La escuela es un punto de encuentro con las familias ya que se realizan periódicamente controles de salud. «Cuando tenemos un acto escolar, las familias pasan todo el día en la escuela y aprovechan para cruzar al hospital donde se encuentran con una asistente social que también los ayuda a realizar trámites».
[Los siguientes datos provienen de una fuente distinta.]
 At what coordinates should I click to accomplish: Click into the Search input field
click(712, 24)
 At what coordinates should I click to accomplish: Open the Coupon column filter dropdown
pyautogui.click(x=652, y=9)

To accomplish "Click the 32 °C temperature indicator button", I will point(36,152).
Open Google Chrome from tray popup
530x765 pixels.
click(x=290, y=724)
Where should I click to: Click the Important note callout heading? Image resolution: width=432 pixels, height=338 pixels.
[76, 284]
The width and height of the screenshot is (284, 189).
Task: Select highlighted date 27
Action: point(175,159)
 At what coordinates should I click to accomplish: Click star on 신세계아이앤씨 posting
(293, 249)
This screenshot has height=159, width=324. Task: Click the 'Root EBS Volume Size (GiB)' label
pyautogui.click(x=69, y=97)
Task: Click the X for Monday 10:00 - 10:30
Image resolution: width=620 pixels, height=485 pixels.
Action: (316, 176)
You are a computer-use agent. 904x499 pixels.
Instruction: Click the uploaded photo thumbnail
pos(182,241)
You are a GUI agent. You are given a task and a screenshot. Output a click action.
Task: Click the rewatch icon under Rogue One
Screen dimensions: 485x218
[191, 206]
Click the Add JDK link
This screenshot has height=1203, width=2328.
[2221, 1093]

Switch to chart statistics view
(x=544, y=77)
Sonia no solo enseña, sino que también se preocupa por aprender y formarse permanentemente. Por eso, participó en 2014 de una de las jornadas de formación de «Educ.ar en el aula», que se realizó en San Fernando. Allí, incorporó conocimientos para aplicar las TIC en el aula con sus alumnos. «Luego de la capacitación, trabajé con la serie Zamba de Pakapaka en la clase de Historia, y la verdad me resultó bueno porque a los chicos los atrapó. Además, los chicos trabajaron con el programa Paint y realizaron diferentes actividades sobre el Día de la Soberanía. Si bien viven alejados en una isla, son chicos que se sienten atrapados por las TIC».

«El ambiente de trabajo es lindo, bueno, cálido, hay mucho compañerismo... entonces eso hace que uno tenga ganas de trabajar. Me emociono cuando lo digo porque eso no se da en cualquier otra escuela», finaliza Sonia.